─── DATA SHOWN ───
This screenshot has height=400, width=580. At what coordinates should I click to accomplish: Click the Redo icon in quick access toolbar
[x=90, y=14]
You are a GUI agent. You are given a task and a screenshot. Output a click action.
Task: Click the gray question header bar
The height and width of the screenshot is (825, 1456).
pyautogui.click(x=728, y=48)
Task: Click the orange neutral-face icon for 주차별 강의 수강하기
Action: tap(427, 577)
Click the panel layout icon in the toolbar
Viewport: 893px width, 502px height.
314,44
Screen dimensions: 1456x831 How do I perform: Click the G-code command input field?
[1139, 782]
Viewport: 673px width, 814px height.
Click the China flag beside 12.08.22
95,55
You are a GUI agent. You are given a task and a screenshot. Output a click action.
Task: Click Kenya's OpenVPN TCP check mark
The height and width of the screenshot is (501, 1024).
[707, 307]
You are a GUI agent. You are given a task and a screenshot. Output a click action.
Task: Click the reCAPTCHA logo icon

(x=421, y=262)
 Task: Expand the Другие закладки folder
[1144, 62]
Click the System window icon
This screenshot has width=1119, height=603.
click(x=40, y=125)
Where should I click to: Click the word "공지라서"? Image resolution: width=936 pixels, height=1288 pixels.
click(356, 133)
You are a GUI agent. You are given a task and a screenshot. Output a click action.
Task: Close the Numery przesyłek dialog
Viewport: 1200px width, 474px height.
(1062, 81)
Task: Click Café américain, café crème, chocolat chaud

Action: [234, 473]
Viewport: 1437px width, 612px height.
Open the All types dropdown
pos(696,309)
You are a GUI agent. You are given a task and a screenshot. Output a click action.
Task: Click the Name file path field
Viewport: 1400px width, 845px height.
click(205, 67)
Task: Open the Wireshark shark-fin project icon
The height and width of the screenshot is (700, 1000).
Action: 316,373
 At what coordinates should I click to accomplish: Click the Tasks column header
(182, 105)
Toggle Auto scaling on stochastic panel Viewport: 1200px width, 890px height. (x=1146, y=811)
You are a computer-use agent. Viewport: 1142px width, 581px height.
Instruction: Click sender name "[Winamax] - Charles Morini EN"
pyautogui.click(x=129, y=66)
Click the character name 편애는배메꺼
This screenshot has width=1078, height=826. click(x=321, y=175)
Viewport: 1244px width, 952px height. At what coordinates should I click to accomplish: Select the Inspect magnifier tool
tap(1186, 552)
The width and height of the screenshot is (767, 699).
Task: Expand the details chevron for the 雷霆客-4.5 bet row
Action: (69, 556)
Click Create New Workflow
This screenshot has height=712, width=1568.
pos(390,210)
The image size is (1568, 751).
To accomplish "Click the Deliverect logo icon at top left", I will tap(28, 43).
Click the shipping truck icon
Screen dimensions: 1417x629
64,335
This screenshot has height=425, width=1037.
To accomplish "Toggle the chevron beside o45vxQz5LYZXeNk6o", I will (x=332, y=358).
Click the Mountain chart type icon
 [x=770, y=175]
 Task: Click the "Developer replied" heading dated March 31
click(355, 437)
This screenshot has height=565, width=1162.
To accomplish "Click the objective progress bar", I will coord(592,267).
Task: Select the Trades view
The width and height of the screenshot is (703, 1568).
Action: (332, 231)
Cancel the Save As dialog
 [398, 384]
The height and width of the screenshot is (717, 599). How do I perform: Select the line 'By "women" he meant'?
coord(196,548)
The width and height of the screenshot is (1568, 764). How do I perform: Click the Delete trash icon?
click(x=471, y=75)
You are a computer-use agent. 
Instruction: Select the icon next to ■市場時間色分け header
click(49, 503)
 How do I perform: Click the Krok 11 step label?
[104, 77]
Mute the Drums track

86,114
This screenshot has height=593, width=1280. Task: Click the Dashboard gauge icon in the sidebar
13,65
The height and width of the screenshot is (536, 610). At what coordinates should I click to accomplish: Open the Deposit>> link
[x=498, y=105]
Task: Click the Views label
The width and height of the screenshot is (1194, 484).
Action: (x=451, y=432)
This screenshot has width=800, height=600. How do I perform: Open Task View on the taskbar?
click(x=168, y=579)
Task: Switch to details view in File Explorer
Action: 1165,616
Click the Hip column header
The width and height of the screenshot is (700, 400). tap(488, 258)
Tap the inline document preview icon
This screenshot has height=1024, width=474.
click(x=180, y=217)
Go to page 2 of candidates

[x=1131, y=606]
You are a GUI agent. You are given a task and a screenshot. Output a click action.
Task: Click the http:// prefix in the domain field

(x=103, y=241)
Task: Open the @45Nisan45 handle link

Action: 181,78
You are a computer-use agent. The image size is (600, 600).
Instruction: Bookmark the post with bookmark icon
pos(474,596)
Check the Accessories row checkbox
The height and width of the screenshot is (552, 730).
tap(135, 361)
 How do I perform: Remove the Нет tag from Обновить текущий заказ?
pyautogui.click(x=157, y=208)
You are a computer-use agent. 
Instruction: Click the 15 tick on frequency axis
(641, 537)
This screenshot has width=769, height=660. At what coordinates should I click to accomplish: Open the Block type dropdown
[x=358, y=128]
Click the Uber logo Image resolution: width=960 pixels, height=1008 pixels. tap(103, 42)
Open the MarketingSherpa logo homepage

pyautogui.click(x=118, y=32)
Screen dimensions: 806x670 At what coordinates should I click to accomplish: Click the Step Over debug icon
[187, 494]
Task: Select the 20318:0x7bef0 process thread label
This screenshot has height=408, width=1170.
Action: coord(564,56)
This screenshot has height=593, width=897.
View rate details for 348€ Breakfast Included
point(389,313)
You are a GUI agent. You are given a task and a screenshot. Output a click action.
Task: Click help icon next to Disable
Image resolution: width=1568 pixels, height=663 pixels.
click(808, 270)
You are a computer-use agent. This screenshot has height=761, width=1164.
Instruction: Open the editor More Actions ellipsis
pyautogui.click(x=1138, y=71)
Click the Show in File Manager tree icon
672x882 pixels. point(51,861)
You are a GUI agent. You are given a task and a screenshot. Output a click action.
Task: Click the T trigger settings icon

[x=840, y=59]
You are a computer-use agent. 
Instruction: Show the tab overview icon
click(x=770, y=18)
───
§ YOUR ASSIGNMENT: Taking the lines above, repeat exactly those from the line that contains "Click the China flag beside 12.08.22" through the line that contains "Viewport: 1437px width, 612px height.", and both of those lines as well. Include nothing else.

§ TASK SOLUTION:
Click the China flag beside 12.08.22
95,55
You are a GUI agent. You are given a task and a screenshot. Output a click action.
Task: Click Kenya's OpenVPN TCP check mark
The height and width of the screenshot is (501, 1024).
[707, 307]
You are a GUI agent. You are given a task and a screenshot. Output a click action.
Task: Click the reCAPTCHA logo icon

(x=421, y=262)
 Task: Expand the Другие закладки folder
[1144, 62]
Click the System window icon
This screenshot has width=1119, height=603.
click(x=40, y=125)
Where should I click to: Click the word "공지라서"? Image resolution: width=936 pixels, height=1288 pixels.
click(356, 133)
You are a GUI agent. You are given a task and a screenshot. Output a click action.
Task: Close the Numery przesyłek dialog
Viewport: 1200px width, 474px height.
(1062, 81)
Task: Click Café américain, café crème, chocolat chaud

Action: [234, 473]
Viewport: 1437px width, 612px height.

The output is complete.